>>>

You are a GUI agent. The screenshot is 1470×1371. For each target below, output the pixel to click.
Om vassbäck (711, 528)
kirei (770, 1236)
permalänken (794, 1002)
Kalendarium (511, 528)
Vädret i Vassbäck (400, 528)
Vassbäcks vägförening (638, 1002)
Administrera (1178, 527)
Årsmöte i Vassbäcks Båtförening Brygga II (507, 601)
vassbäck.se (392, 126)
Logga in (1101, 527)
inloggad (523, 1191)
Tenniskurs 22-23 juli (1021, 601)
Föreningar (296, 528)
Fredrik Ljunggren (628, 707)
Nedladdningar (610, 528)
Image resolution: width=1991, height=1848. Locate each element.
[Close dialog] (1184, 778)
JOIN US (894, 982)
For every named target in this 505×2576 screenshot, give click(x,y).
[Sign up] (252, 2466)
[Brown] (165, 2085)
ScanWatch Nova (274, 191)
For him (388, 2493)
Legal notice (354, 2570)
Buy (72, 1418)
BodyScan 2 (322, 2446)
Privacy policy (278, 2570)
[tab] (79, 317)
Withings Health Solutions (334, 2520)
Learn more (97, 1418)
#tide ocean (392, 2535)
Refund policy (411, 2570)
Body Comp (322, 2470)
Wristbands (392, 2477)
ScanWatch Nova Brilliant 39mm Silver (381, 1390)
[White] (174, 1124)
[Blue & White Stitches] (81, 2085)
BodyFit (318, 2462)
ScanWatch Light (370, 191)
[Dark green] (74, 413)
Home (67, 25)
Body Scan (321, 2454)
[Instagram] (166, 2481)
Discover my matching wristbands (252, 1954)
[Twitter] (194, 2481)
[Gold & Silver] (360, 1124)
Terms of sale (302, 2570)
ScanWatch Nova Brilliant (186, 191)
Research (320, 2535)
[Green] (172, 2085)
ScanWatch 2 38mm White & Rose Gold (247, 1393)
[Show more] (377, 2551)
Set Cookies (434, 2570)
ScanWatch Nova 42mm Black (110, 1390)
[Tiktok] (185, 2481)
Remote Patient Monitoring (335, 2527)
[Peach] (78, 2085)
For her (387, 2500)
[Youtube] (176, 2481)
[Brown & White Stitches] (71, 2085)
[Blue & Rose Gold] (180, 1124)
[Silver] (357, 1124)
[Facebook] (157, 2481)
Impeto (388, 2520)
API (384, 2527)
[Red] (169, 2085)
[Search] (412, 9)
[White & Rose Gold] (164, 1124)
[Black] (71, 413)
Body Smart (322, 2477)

<<<

■ **Your goal**: Copy out the listing above, line by line and exactly, from its first line to the line holding "vassbäck.se (392, 126)", inclusive.

■ **Answer area**:
You are a GUI agent. The screenshot is 1470×1371. For each target below, output the pixel to click.
Om vassbäck (711, 528)
kirei (770, 1236)
permalänken (794, 1002)
Kalendarium (511, 528)
Vädret i Vassbäck (400, 528)
Vassbäcks vägförening (638, 1002)
Administrera (1178, 527)
Årsmöte i Vassbäcks Båtförening Brygga II (507, 601)
vassbäck.se (392, 126)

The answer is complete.